CMS has created an environment where the parties in WC cases are required to take Medicare's interests into account every time a WC case settles. But, CMS is only going to get involved and tell the parties if they did it right (give approval) under certain circumstances. If the parties do not (or cannot) obtain CMS approval, federal law (Medicare Secondary Payer Act) provides that they so at their own risk. WC parties are not placed in an enviable position if their case does not meet CMS threshold criteria and they cannot obtain approval of the WCMSA.
So when can a WCMSA be submitted to CMS? According to CMS, there are two key variables: (1) the Medicare eligibility of the employee (claimant) and (2) the total amount of the settlement (including medical and indemnity benefits).
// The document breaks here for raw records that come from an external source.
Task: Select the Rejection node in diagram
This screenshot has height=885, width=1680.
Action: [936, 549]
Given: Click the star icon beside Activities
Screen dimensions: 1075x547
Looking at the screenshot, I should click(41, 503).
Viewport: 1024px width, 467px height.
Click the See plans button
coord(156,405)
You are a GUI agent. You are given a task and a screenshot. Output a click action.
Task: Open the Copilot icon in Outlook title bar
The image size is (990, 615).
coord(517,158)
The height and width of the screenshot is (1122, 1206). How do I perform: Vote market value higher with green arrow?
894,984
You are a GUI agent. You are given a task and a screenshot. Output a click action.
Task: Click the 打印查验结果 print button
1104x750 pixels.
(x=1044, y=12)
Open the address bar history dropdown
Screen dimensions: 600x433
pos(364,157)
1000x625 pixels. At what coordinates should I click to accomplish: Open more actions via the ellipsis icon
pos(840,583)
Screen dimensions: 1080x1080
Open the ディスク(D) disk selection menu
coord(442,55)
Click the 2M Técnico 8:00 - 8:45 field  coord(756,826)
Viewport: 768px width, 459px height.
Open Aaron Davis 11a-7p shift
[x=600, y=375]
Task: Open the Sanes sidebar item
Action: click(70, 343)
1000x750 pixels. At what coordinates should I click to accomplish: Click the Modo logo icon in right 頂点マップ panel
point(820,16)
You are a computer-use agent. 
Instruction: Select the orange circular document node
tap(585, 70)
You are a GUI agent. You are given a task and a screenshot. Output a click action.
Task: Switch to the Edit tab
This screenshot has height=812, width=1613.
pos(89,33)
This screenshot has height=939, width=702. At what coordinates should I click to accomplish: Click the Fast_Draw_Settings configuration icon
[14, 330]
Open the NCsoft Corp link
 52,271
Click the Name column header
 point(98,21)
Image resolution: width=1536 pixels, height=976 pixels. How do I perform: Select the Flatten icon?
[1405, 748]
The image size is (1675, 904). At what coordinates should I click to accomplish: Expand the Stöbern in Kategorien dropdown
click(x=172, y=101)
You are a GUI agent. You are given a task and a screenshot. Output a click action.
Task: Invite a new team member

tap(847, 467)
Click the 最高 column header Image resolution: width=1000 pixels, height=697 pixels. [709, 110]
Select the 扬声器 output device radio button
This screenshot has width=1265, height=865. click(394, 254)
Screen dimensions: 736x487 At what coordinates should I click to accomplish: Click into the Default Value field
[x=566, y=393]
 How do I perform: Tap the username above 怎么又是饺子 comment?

A WCMSA may be submitted to CMS for review in the following situations:
1) The claimant is currently a Medicare beneficiary and the total settlement amount is greater than $25,000; OR
2) The claimant has a “reasonable expectation” of Medicare enrollment within 30 months of the settlement date and the anticipated total settlement amount for future medical expenses and disability/lost wages over the life or duration of the settlement agreement is expected to be greater than $250,000. It is not surprising that many WC cases will settle without CMS approval because it will fail to meet the threshold requirements. In these cases, CMS could, in the future, assert a right of recovery against the employer and employee because CMS did not approve the settlement.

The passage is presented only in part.